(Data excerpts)
§

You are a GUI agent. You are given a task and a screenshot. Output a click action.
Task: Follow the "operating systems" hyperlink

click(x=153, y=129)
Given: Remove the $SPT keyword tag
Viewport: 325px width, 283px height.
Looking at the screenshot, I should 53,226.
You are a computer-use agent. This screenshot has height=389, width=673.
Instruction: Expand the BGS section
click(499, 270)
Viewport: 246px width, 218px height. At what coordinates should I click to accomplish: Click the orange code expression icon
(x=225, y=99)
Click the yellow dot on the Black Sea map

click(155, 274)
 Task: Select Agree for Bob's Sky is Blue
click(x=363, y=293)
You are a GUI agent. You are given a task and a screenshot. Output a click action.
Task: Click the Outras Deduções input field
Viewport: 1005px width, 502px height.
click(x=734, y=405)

§

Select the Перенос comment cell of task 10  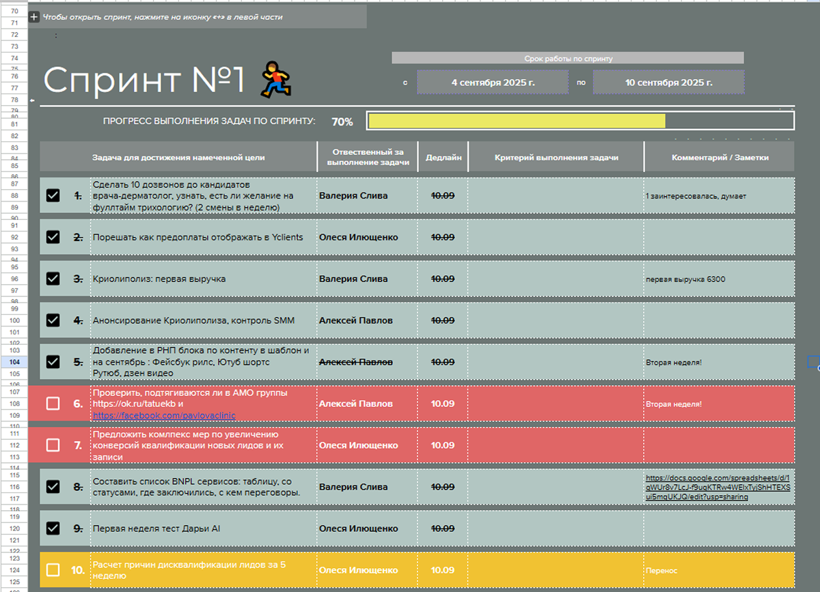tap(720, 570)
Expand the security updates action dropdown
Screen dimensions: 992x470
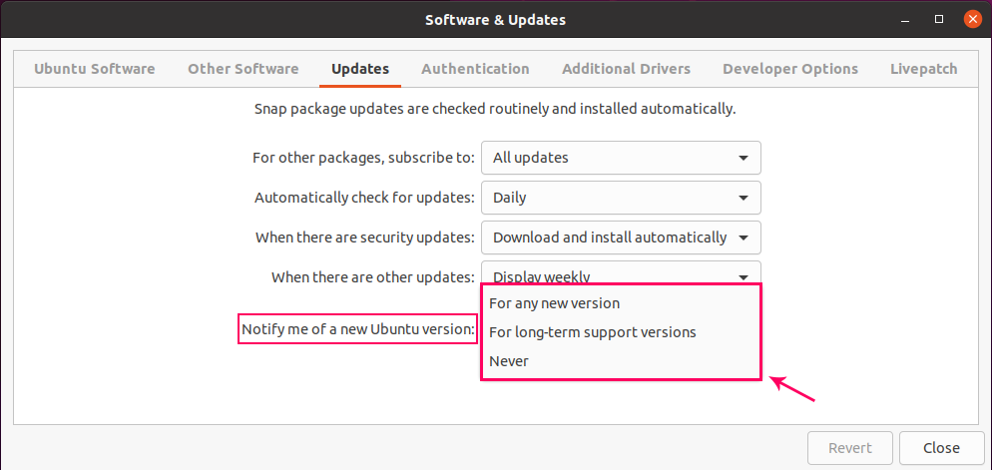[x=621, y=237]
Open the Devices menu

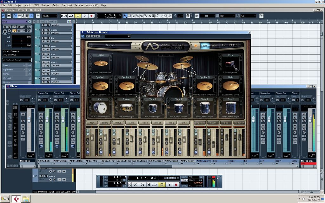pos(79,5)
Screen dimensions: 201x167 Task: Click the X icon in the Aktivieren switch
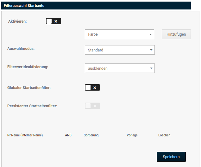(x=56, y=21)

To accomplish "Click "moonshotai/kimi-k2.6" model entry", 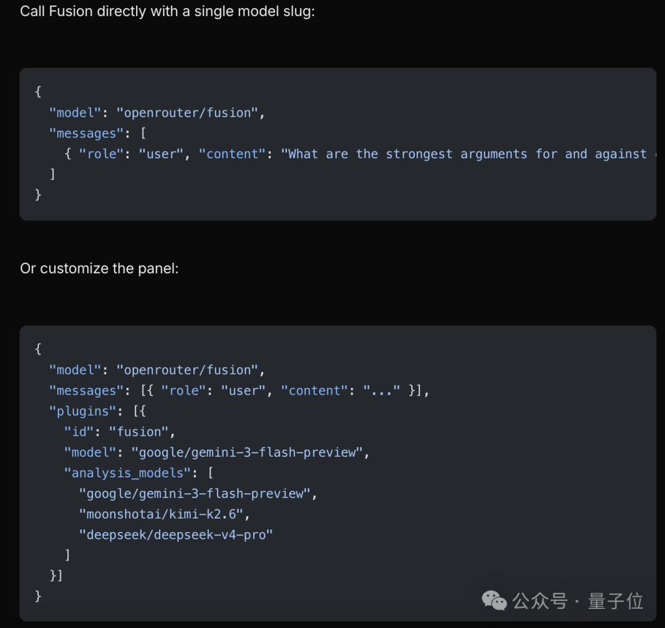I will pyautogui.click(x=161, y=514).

§

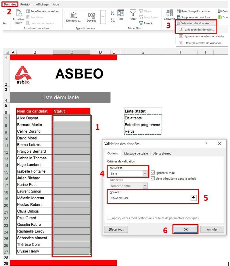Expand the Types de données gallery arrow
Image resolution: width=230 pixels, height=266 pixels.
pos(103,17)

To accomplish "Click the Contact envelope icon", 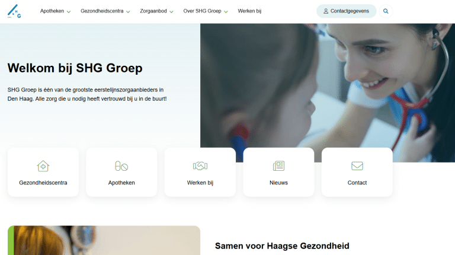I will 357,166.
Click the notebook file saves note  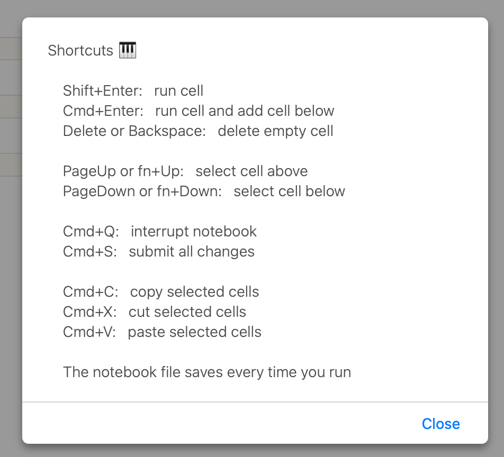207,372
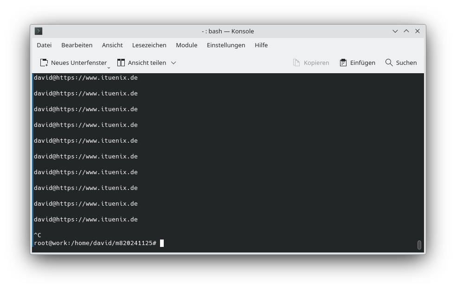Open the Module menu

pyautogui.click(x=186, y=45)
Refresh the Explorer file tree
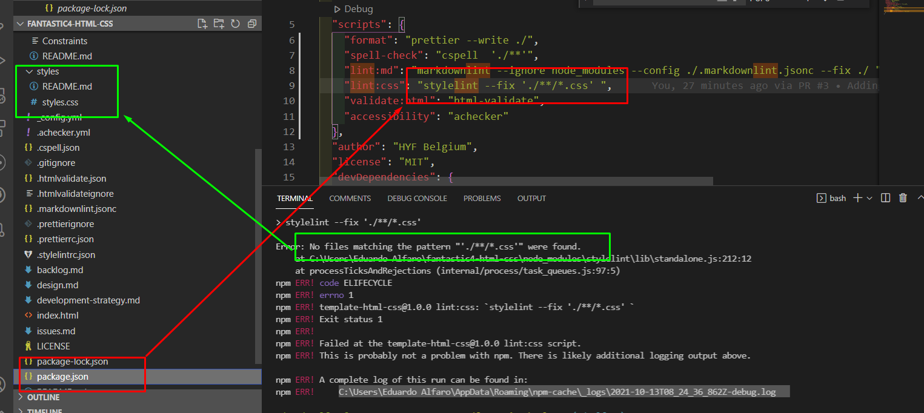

§

Could you write out, exactly as they stand, only the lines above that begin at the line with "Viewport: 246px width, 218px" and stop after the line with "Task: Click the Outras Deduções input field"?

Viewport: 246px width, 218px height. At what coordinates should I click to accomplish: Click the orange code expression icon
(x=225, y=99)
Click the yellow dot on the Black Sea map

click(155, 274)
 Task: Select Agree for Bob's Sky is Blue
click(x=363, y=293)
You are a GUI agent. You are given a task and a screenshot. Output a click action.
Task: Click the Outras Deduções input field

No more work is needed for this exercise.